Start of Data supplied

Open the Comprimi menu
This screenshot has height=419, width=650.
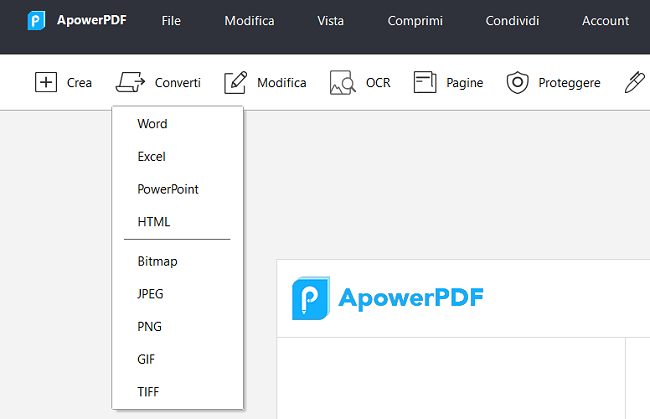[x=414, y=21]
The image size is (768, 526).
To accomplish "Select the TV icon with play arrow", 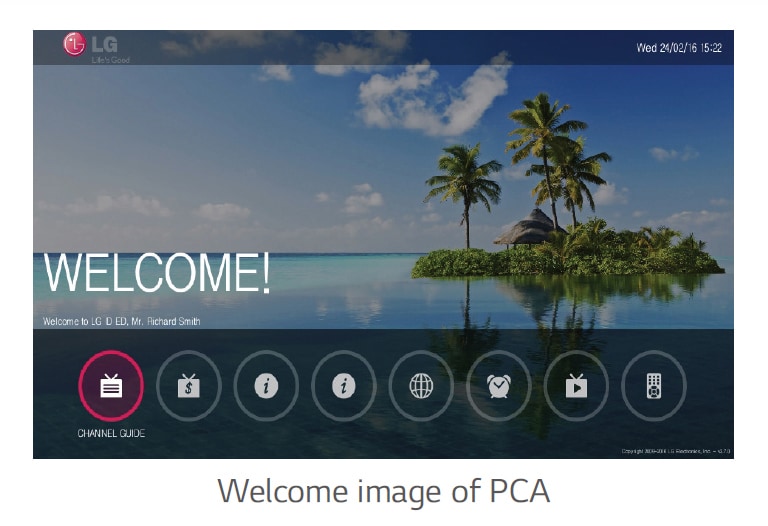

End of Data supplied

▶ [Exercise goal]: Your task is to copy exactly the lines from the line containing "The image size is (768, 526)." through the final line of the listing above and to omit every picture.

▶ [Result]:
The image size is (768, 526).
To accomplish "Select the TV icon with play arrow", 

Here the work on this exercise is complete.